Saved data entries:
****************************************

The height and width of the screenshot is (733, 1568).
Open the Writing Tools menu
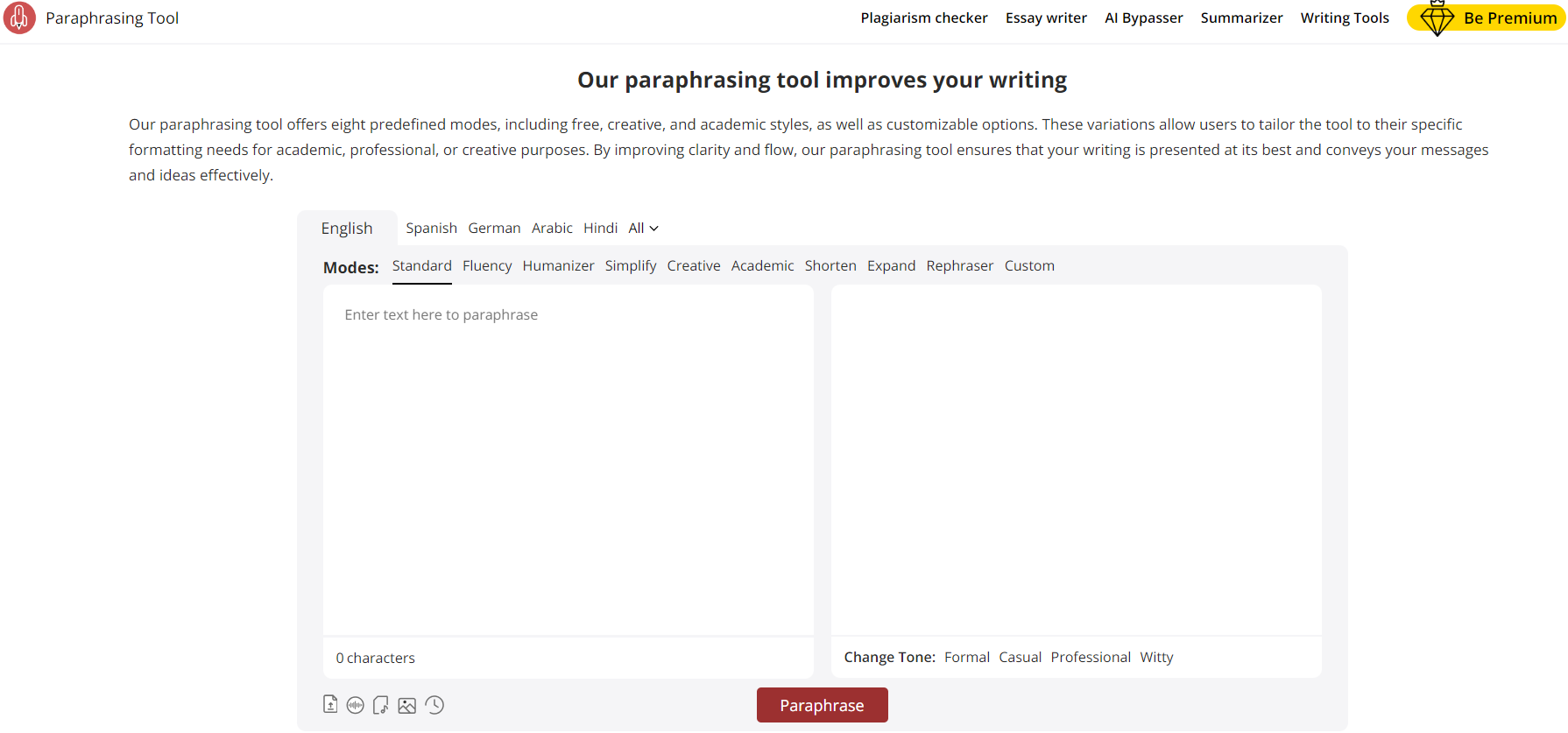tap(1344, 18)
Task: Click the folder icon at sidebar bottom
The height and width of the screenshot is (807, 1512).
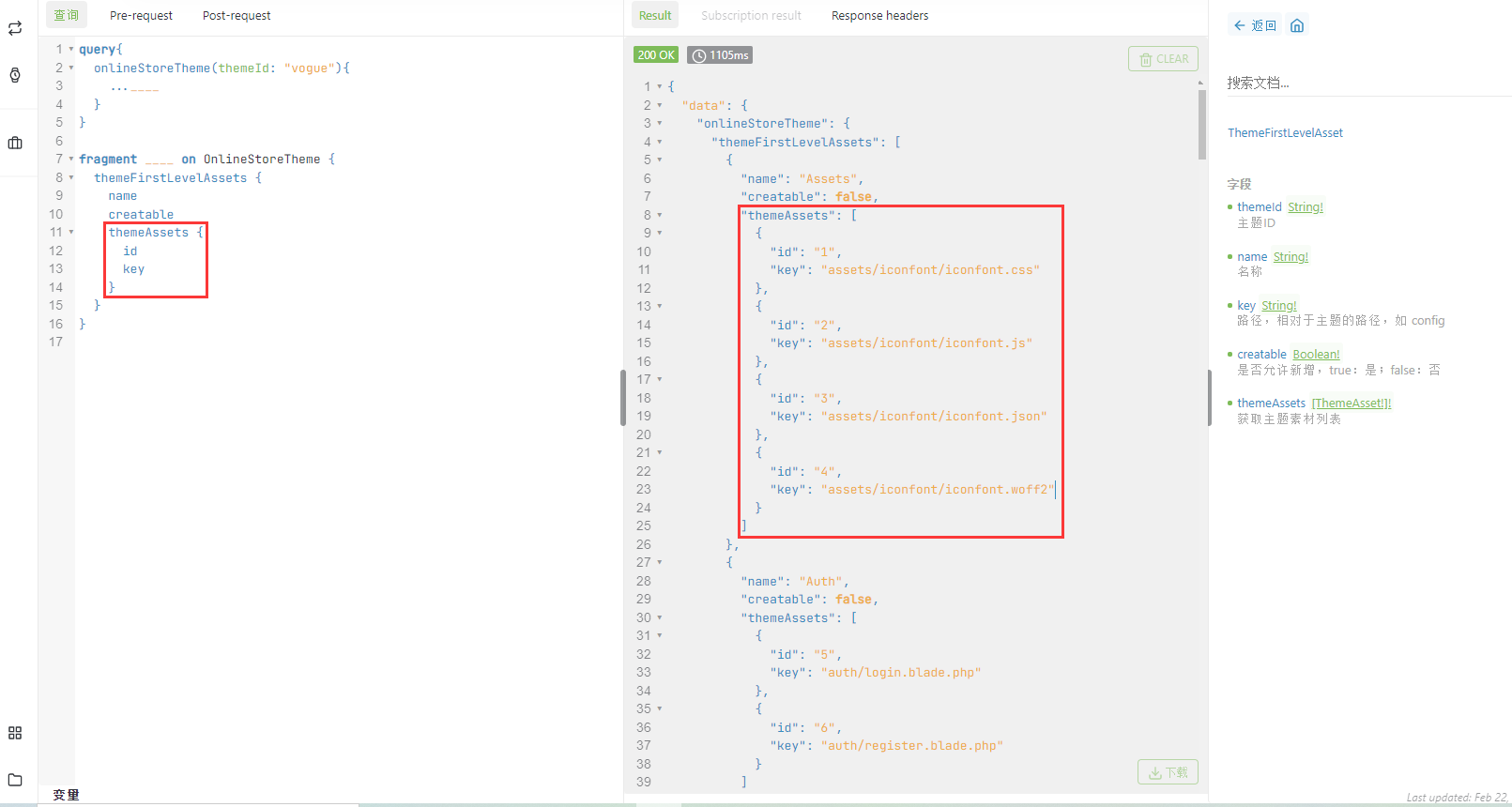Action: click(x=15, y=780)
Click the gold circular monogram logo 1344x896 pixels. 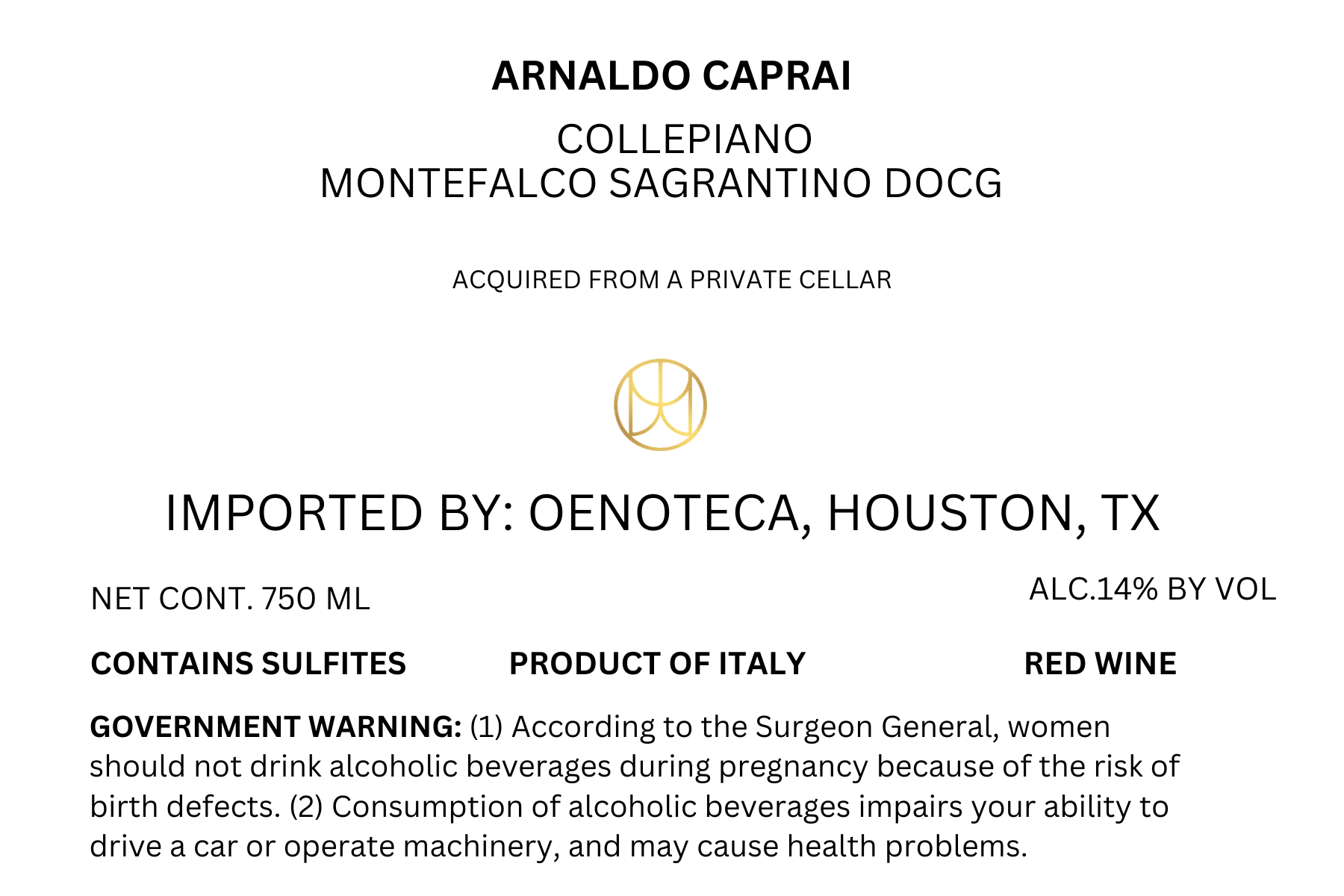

****************************************

ASSIGNMENT:
The result should hold only the lines from the line with "Task: Click the folder icon at sidebar bottom" through the final line of the records above, copied exactly, with pictures left out.

SOLUTION FOR THIS EXERCISE:
Task: Click the folder icon at sidebar bottom
The height and width of the screenshot is (807, 1512).
Action: click(x=15, y=780)
Click the gold circular monogram logo 1344x896 pixels. 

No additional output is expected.